3.3 Difference of Multiple Logistic Regression & Linear Regression
Instead of using a least-squared deviations criterion for the best fit, it uses a maximum likelihood method, which maximizes the probability of getting the observed results given the fitted regression coefficients.
A consequence is that the goodness of fit and overall significance statistics used in logistic regression differ from those used in linear regression.
3.3.1 Workflow Diagram :: Logistic Regression Modelling
3.3.2.1 Univariate Analysis
Check for outliers and determine the distribution of each predictor variable.
Determine which dummy variables to create as a predictor variables.
E.g. the figure above shows that when “No churn” cases are strongly related to “Moving” and “Check Account” under the “Complain Code” variable.
- Consider combining “Moving” and “Check Account” to form a group.
3.3.2.2 Bivariate Analysis
Similar to multiple linear regression, the logistic regression model is sensitive to multicollinearity.
- Multicollinearity occurs when some of the predictors are highly correlated.
4. MODEL PERFORMANCE EVALUATION
4.1 Methods to Evaluate Logistic Regression Model
There are several statistics which can be used for comparing alternative models or evaluating the performance of a logistic regression model :
- Whole model test
- Fit statistics
- Assessing individual parameters
4.1.1 Whole Model Test
Testing :
𝐻0 : The logistic model is NOT useful.
𝐻1 : The logistic model is useful.
The test is analogous to the Analysis of Variance table for continuous responses.

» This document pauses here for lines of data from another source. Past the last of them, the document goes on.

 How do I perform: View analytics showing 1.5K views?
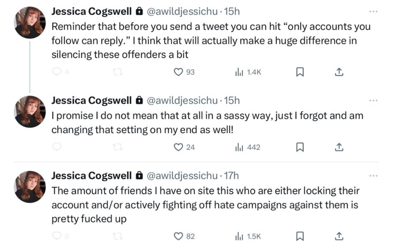click(x=248, y=236)
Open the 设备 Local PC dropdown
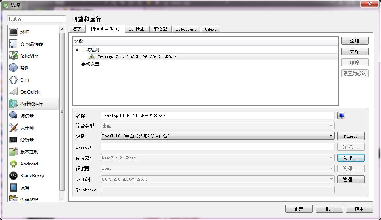The width and height of the screenshot is (381, 220). pyautogui.click(x=218, y=136)
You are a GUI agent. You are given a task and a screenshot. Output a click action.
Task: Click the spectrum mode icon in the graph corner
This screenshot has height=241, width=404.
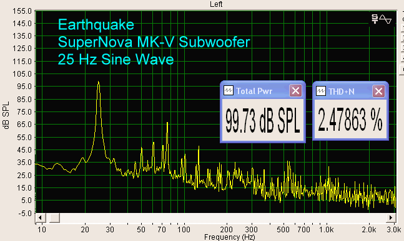(x=382, y=19)
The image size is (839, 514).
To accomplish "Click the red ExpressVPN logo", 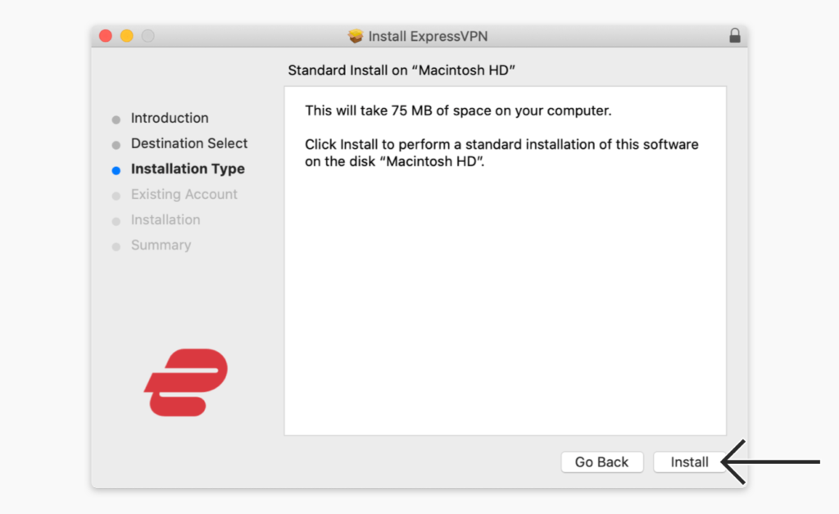I will click(184, 381).
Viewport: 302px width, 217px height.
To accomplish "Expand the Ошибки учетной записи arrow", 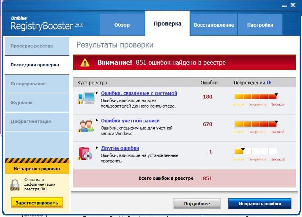I will pyautogui.click(x=97, y=121).
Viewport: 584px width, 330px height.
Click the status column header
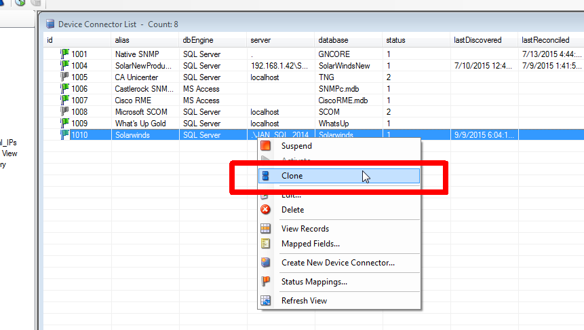(x=395, y=40)
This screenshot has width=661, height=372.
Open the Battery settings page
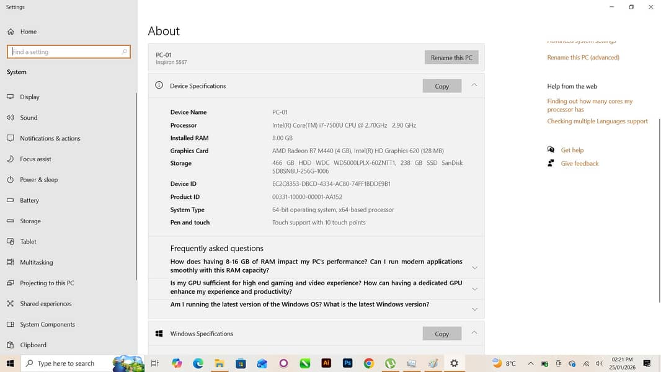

The negative log-likelihood corresponds to the sums of squares, and the Chi-square test corresponds to the F-test.
Reject 𝐻0 if the Chi Square is large and the 𝑝 value is smaller than the critical value (i.e. 0.05, or 0.01, 0.001, 0.0001).
The 𝑝-value < 0.0001* indicates that the logistic model is useful to explain the ODDS(churn).
In other words, the overall model is significant at the .0001 level according to the Model chi-square statistic.
4.1.2 Lack of Fit Test (Goodness of Fit)
Testing :
𝐻0 : The model is adequate.
𝐻1 : The model is inadequate, i.e. there is lack of fit.
Reject 𝐻0 if the Chi Square statistics is large and the 𝑝 value is smaller than the critical value (i.e. 0.05, or 0.01, 0.001, 0.0001).
The above figure shows that the Lack of Fit Chi-square is not significant (Prob > ChiSq = 0.4223) and supports the conclusion that there is little to be gained by introducing additional variables.
4.1.2.1 Likelihood-ratio Test (LRT, Wilks Test)
The likelihood-ratio test assesses the goodness of fit of two competing statistical models based on the ratio of their likelihoods5, specifically one found by maximisation over the entire parameter space and another found after imposing some constraint.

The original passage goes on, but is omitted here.